Now, here comes the exciting part.

I was hesitant to sign up for the course, and I am not sure why. I looked at the course again after two days. And, this time, I signed up. I was looking forward to the course, to become more aware as to why I write.

Will the course provide me with a solution to get over the wall? I certainly hoped so when I enrolled.

The words ‘mindful’ and ‘storytelling’ had a profound effect on my thinking. I took some time off from my daily chores and had a conversation with myself.

Long story short, I realised – “I was in the process of re-discovering my purpose to write again.”

Alas, last week, I found the ‘mojo.’ In a matter of minutes, words came naturally, and significantly, my voice was being documented.

It resulted in an article.

A few days later, another article and a short story: all this, a day before the course.

“Do I need to attend,”  was the question that occurred to me?

I ruled in favour of the course. I sensed I might learn something new, a different perspective, now that I have re-discovered my touch towards writing.

Yesterday, I attended the forum with an open mind. The only sure thing about the course was that I would meet Caitlin Krause and hear her storytelling perspectives.
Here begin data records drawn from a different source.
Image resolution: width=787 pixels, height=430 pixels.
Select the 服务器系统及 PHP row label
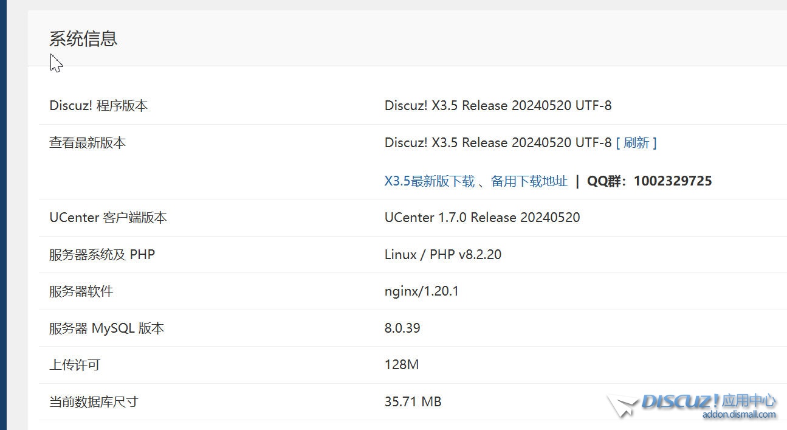tap(102, 254)
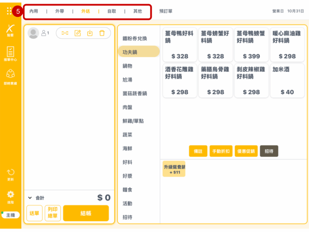
Task: Switch to the 內用 dine-in tab
Action: point(33,11)
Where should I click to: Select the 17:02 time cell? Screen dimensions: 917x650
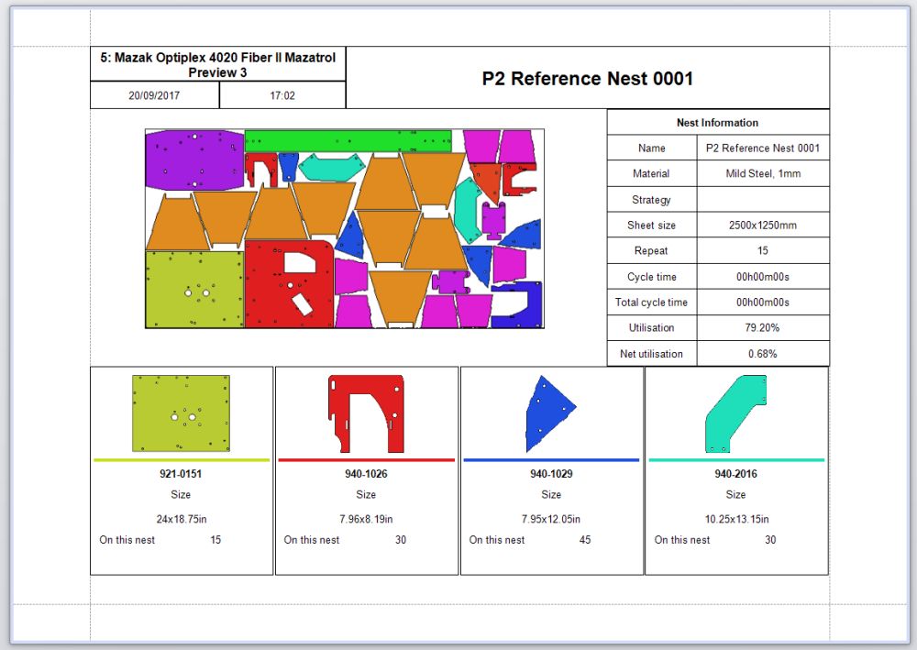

Let me share what did I take away the most from the course –

“I remember every individual who attended the course. Nine names of the people whom I had not met before.”

And, not just that. I can tell you how they got their names, at least their first names.


Storytelling is not about paying attention alone. It is about making a connection to what’s happening around us.

Each of us was introduced to the others in the room with a personalised etymology game. The origin of our names, not just theoretically, but with a touch of personal element and the flavour of dramatic license.

The result – the names of the participants, are etched in my memory.

There were many other interesting topics we covered in those 150 minutes. I came out of the room with renewed confidence.

I was lost only to re-discover myself.